▸ **Exercise description**
Copy every row below word for word, keeping each line as it stands.
═══ Task inputs
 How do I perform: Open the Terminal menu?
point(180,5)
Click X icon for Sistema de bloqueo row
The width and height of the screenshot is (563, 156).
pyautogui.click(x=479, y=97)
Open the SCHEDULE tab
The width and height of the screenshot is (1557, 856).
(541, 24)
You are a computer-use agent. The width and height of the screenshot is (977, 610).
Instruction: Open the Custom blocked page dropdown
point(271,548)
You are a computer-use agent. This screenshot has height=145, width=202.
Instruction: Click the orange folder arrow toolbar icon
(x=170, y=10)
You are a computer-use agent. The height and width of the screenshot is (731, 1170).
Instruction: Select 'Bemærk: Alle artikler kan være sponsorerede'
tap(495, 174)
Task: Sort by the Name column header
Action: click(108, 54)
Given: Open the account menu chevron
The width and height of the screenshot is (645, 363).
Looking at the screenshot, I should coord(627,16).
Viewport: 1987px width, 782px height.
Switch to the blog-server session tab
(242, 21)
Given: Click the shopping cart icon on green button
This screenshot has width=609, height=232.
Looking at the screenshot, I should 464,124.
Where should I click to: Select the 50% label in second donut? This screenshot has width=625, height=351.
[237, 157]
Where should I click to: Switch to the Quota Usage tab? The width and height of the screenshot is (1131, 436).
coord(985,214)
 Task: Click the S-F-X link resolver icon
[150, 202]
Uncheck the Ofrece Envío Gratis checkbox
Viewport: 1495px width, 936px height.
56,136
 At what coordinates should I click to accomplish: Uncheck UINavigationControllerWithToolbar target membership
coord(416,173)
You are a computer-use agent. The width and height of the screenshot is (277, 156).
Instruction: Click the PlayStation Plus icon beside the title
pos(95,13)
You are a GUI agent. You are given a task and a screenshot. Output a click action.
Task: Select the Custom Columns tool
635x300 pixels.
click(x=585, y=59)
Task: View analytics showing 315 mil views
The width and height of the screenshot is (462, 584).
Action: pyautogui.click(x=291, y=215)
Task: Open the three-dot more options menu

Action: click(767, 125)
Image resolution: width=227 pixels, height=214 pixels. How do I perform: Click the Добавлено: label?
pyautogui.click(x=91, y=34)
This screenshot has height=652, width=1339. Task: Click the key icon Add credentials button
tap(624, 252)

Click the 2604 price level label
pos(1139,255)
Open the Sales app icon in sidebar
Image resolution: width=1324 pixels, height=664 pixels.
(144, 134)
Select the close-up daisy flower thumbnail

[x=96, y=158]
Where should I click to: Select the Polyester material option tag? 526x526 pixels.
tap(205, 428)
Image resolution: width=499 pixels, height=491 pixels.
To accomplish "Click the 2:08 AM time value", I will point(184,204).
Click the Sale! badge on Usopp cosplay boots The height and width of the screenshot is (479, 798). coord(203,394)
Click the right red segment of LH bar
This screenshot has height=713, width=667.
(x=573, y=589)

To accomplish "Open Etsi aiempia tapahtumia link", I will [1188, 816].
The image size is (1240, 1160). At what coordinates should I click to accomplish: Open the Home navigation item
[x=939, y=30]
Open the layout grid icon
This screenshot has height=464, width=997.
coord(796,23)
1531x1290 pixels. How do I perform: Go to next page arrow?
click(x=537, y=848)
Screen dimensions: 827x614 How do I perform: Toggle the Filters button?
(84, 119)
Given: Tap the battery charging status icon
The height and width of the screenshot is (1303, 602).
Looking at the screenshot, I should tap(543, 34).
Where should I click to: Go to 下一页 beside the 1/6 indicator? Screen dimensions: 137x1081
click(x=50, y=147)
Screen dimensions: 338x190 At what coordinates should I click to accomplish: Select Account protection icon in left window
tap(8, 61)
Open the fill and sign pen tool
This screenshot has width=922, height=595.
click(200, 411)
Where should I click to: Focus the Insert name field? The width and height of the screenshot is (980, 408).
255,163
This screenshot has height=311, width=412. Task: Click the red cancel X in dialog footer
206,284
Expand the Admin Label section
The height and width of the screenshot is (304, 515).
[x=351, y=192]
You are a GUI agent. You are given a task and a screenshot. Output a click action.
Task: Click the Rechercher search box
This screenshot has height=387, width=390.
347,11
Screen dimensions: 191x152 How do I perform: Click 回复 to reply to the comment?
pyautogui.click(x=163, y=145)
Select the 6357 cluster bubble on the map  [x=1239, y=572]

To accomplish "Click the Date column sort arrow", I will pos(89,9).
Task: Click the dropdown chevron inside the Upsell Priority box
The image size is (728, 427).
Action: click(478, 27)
══════
▸ **Problem solution**
 How do I perform: Open the Terminal menu?
point(180,5)
Click X icon for Sistema de bloqueo row
The width and height of the screenshot is (563, 156).
pyautogui.click(x=479, y=97)
Open the SCHEDULE tab
The width and height of the screenshot is (1557, 856).
(541, 24)
You are a computer-use agent. The width and height of the screenshot is (977, 610).
Instruction: Open the Custom blocked page dropdown
point(271,548)
You are a computer-use agent. This screenshot has height=145, width=202.
Instruction: Click the orange folder arrow toolbar icon
(x=170, y=10)
You are a computer-use agent. The height and width of the screenshot is (731, 1170).
Instruction: Select 'Bemærk: Alle artikler kan være sponsorerede'
tap(495, 174)
Task: Sort by the Name column header
Action: click(108, 54)
Given: Open the account menu chevron
The width and height of the screenshot is (645, 363).
Looking at the screenshot, I should coord(627,16).
Viewport: 1987px width, 782px height.
Switch to the blog-server session tab
(242, 21)
Given: Click the shopping cart icon on green button
This screenshot has width=609, height=232.
Looking at the screenshot, I should 464,124.
Where should I click to: Select the 50% label in second donut? This screenshot has width=625, height=351.
[237, 157]
Where should I click to: Switch to the Quota Usage tab? The width and height of the screenshot is (1131, 436).
coord(985,214)
 Task: Click the S-F-X link resolver icon
[150, 202]
Uncheck the Ofrece Envío Gratis checkbox
Viewport: 1495px width, 936px height.
56,136
 At what coordinates should I click to accomplish: Uncheck UINavigationControllerWithToolbar target membership
coord(416,173)
You are a computer-use agent. The width and height of the screenshot is (277, 156).
Instruction: Click the PlayStation Plus icon beside the title
pos(95,13)
You are a GUI agent. You are given a task and a screenshot. Output a click action.
Task: Select the Custom Columns tool
635x300 pixels.
click(x=585, y=59)
Task: View analytics showing 315 mil views
The width and height of the screenshot is (462, 584).
Action: pyautogui.click(x=291, y=215)
Task: Open the three-dot more options menu

Action: click(767, 125)
Image resolution: width=227 pixels, height=214 pixels. How do I perform: Click the Добавлено: label?
pyautogui.click(x=91, y=34)
This screenshot has height=652, width=1339. Task: Click the key icon Add credentials button
tap(624, 252)

Click the 2604 price level label
pos(1139,255)
Open the Sales app icon in sidebar
Image resolution: width=1324 pixels, height=664 pixels.
(144, 134)
Select the close-up daisy flower thumbnail

[x=96, y=158]
Where should I click to: Select the Polyester material option tag? 526x526 pixels.
tap(205, 428)
Image resolution: width=499 pixels, height=491 pixels.
To accomplish "Click the 2:08 AM time value", I will point(184,204).
Click the Sale! badge on Usopp cosplay boots The height and width of the screenshot is (479, 798). coord(203,394)
Click the right red segment of LH bar
This screenshot has height=713, width=667.
(x=573, y=589)

To accomplish "Open Etsi aiempia tapahtumia link", I will [1188, 816].
The image size is (1240, 1160). At what coordinates should I click to accomplish: Open the Home navigation item
[x=939, y=30]
Open the layout grid icon
This screenshot has height=464, width=997.
coord(796,23)
1531x1290 pixels. How do I perform: Go to next page arrow?
click(x=537, y=848)
Screen dimensions: 827x614 How do I perform: Toggle the Filters button?
(84, 119)
Given: Tap the battery charging status icon
The height and width of the screenshot is (1303, 602).
Looking at the screenshot, I should tap(543, 34).
Where should I click to: Go to 下一页 beside the 1/6 indicator? Screen dimensions: 137x1081
click(x=50, y=147)
Screen dimensions: 338x190 At what coordinates should I click to accomplish: Select Account protection icon in left window
tap(8, 61)
Open the fill and sign pen tool
This screenshot has width=922, height=595.
click(200, 411)
Where should I click to: Focus the Insert name field? The width and height of the screenshot is (980, 408).
255,163
This screenshot has height=311, width=412. Task: Click the red cancel X in dialog footer
206,284
Expand the Admin Label section
The height and width of the screenshot is (304, 515).
[x=351, y=192]
You are a GUI agent. You are given a task and a screenshot. Output a click action.
Task: Click the Rechercher search box
This screenshot has height=387, width=390.
347,11
Screen dimensions: 191x152 How do I perform: Click 回复 to reply to the comment?
pyautogui.click(x=163, y=145)
Select the 6357 cluster bubble on the map  [x=1239, y=572]

To accomplish "Click the Date column sort arrow", I will pos(89,9).
Task: Click the dropdown chevron inside the Upsell Priority box
The image size is (728, 427).
Action: click(478, 27)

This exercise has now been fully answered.